* Work to complete
Could you please repeat the entries below word for word, with the images left out?

(Saved entries)
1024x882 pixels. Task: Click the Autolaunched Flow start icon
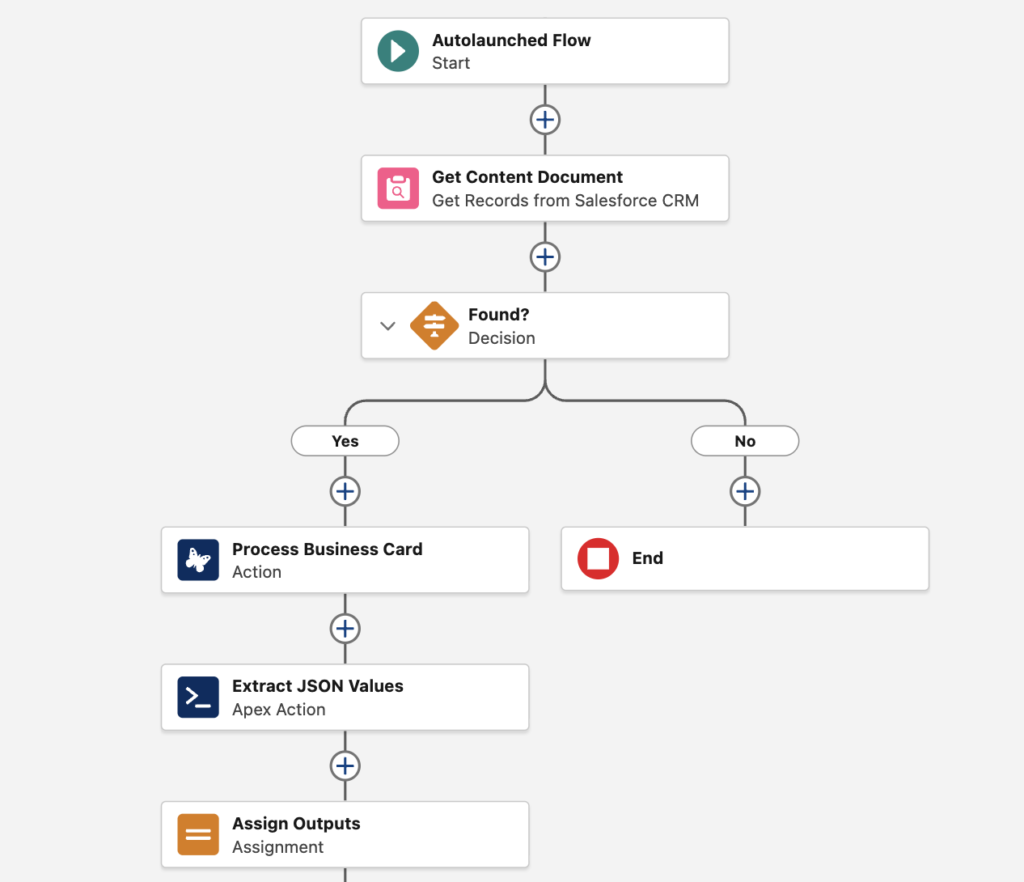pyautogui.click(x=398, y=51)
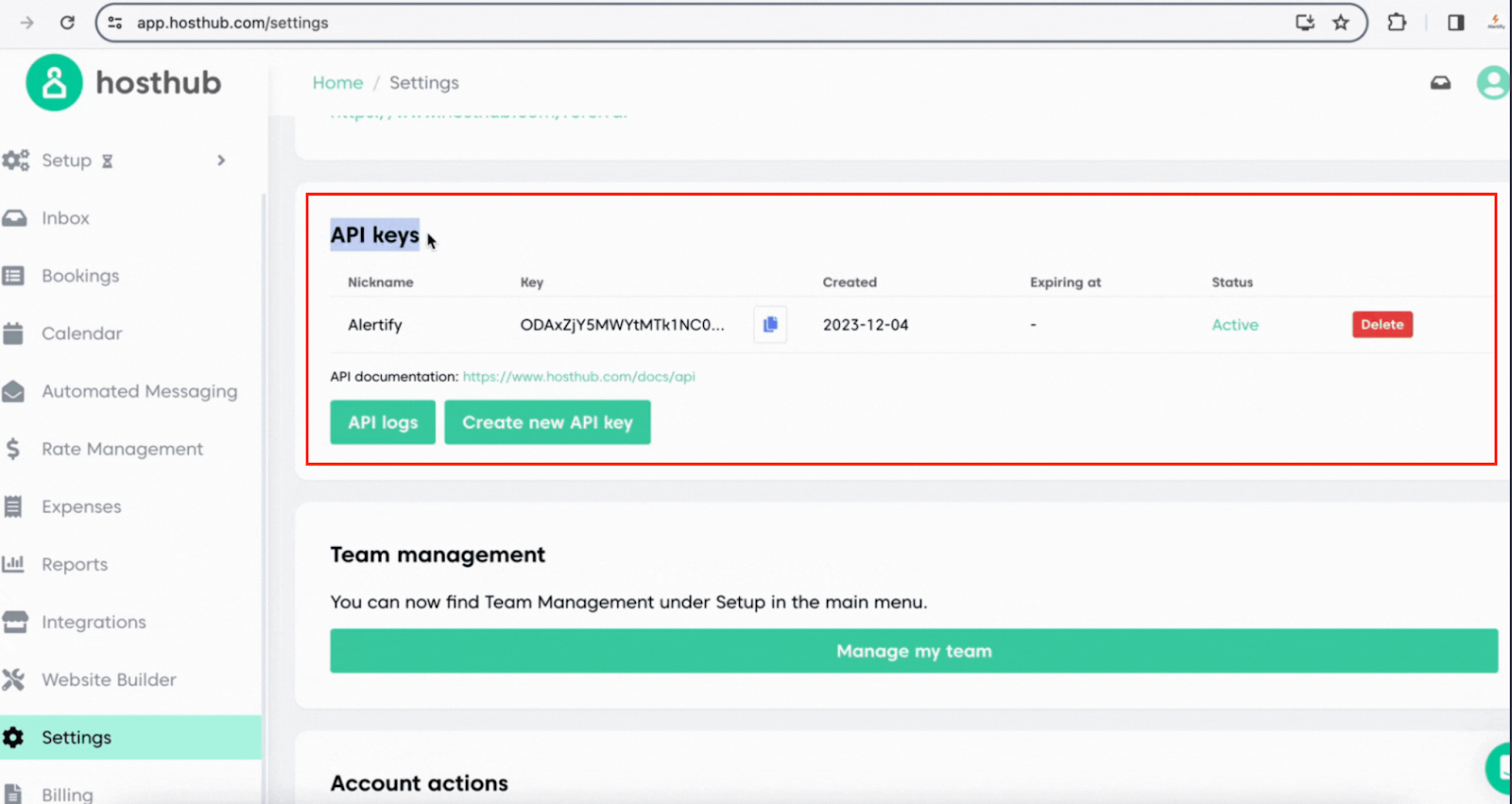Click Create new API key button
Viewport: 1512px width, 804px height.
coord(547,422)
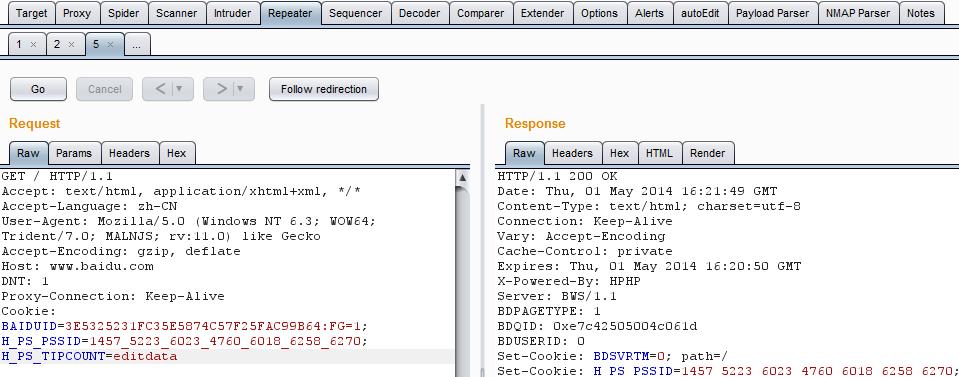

* Output for this exercise
1024x882 pixels. Task: Click the Autolaunched Flow start icon
pyautogui.click(x=398, y=51)
Click Create new API key button
Viewport: 1512px width, 804px height.
coord(547,422)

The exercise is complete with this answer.